Insight into this process began to pay off for solid tumor research when urologist Wade Bushman, a professor at University of Wisconsin Medical School, looked to see whether hedgehog signaling may be involved in prostate cancer.

"Once human development is complete, hedgehog genes are normally turned off," Bushman says. "But in the prostate, hedgehog signaling continues into adulthood."

"Inappropriate activation of the hedgehog signaling pathway," Bushman says, "has recently emerged as a key factor in oncogenesis and hyperproliferative disease, particularly in those organs in which Shh plays an important embryologic role."

Bushman and his team confirmed that the pathway that is active during fetal development to form ducts in tissue is reactivated later in life, when benign prostate growth frequently begins. "Shh signaling is down-regulated at the conclusion of prostate ductal development, " he says, but "a survey of adult human prostate tissues reveals substantial levels of Shh signaling" in normal, benignly enlarged and malignant prostate tissue.

Cyclops poison as cure?

Bushman's laboratory was the first in the USA to study hedgehog signaling in the prostate gland. They were the first to show that Shh plays a role in normal prostate development and to describe how activation of hedgehog signaling in a mouse model of prostate cancer increases tumor growth.
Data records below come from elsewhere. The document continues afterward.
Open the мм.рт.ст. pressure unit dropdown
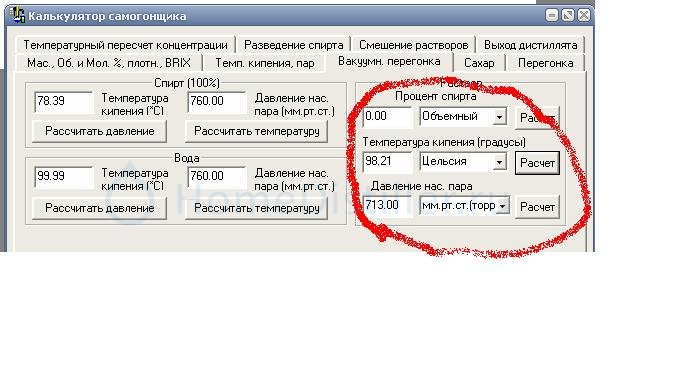Image resolution: width=683 pixels, height=384 pixels. point(503,206)
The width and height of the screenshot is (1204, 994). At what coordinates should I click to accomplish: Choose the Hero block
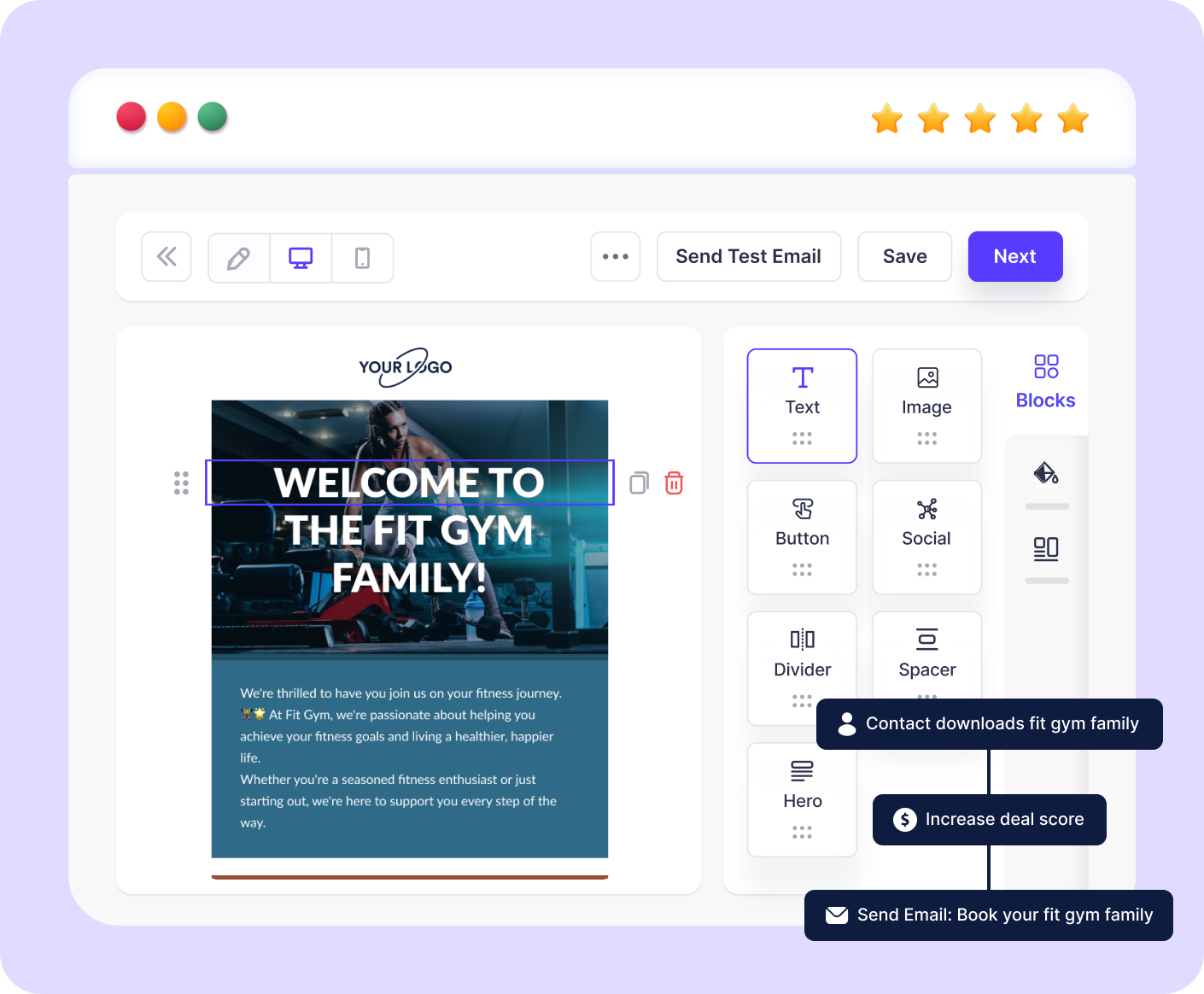point(802,799)
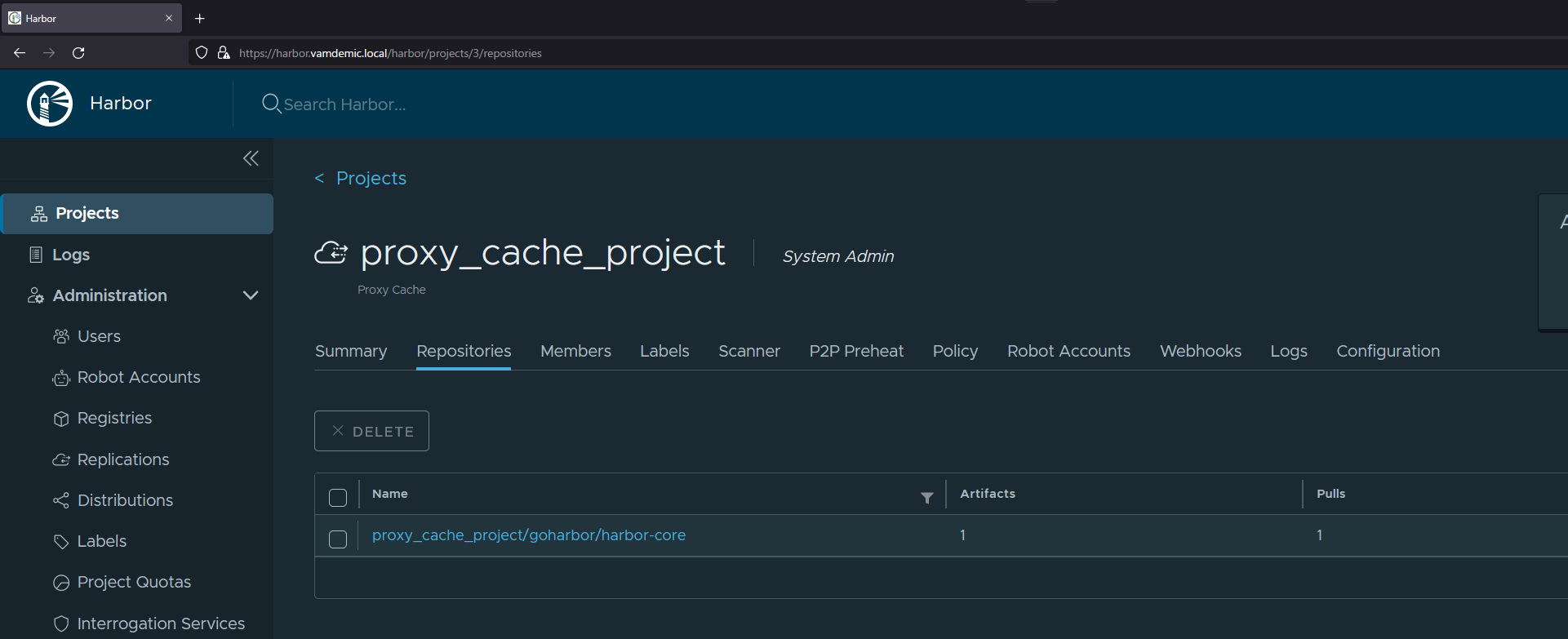Click the search magnifier icon
Viewport: 1568px width, 639px height.
[x=271, y=104]
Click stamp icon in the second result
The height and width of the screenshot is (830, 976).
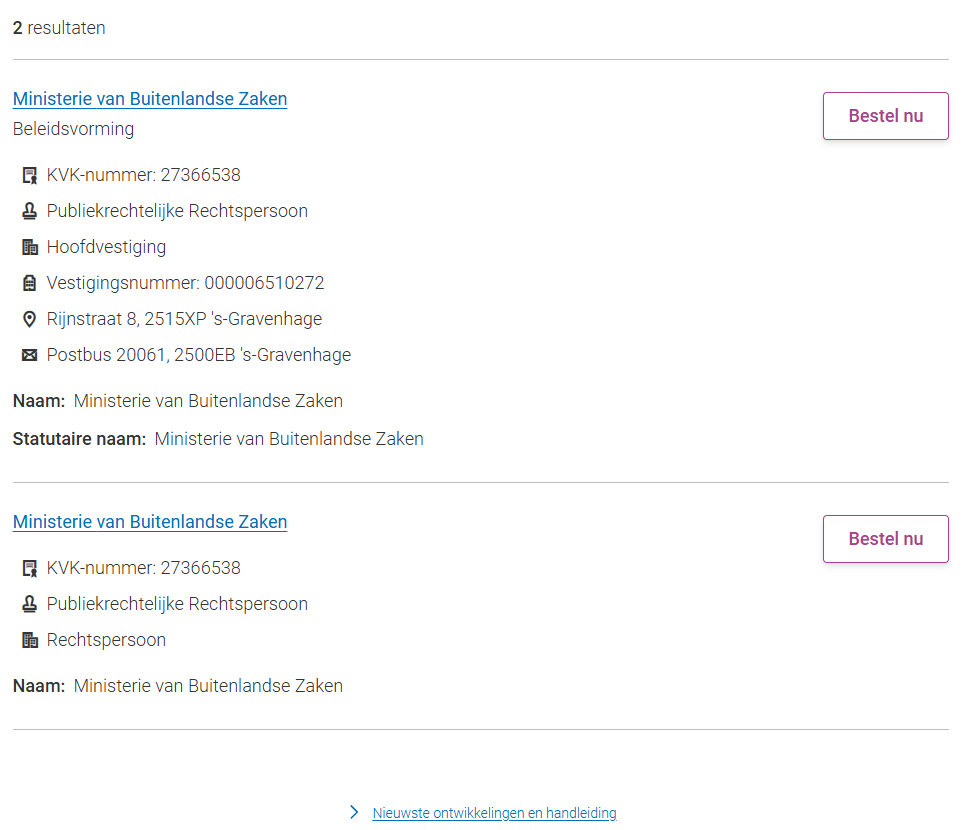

Bushman did not pinpoint prostate tumor stem cells. Even so, he has collaborated with Curis Inc., a biotechnology company that is developing agents to inhibit hedgehog signaling and suppress tumor growth. Bushman suggests that using an inhibitor to shut down the hedgehog pathway could potentially slow tumor growth, offering a significant advantage to patients who develop prostate cancer at or after middle age.

"The great advantage is that you can use an inhibitor for a pathway that is not active in most adult tissues," Bushman explains. "The result would be effective treatment without the toxic side effects of standard chemotherapy or radiation."

A natural model for patent compounds that are already undergoing tests as Hedgehog signaling inhibitors is corn lily or Western Hellebore, a poisonous plant known to cause one-eyed, cyclops birth defects in sheep. Although it is highly toxic, a number of native North American Indian tribes found this plant to be useful both as a wound salve and as a contraceptive.

Yorkshire breakthrough may refine the target

"For the first time we have been able to extract these stem cells from prostate cancers," Maitland said this week, "and we are the only people in the world who have been able to propagate them in the laboratory."

"It's the most exciting thing I have seen in 10 years, but we don't want to give people false hope because the therapies for treating tumor stem cells have still to be developed." he said.

"We are beginning to understand what they look like. We can now investigate specific therapies for killing the 'root' rather than the 'leaves' of prostate cancers."

In an interview with the London Times, Professor Maitland said he is cautious about when a treatment might become available but believes that cyclopamine, which he says is undergoing human trials in the US, could be "a ready-made therapy" because it has been shown to reduce tumors, possibly by preventing stem cells from communicating with surrounding cells.

Until now the drug has been used blind, Professor Mainland told the Times. Researchers have not been able to target it at the cancer stem cells, which can mean that it has the potential to kill the normal, healthy stem cells that renew our bodies. This is clearly a problem, he explains, because without stem cells organs such as the liver would shrivel up.

The research may also have implications for the treatment of other cancers. Tumor stem cells also occur in cancers of the breast and colon as well as in brain tumors.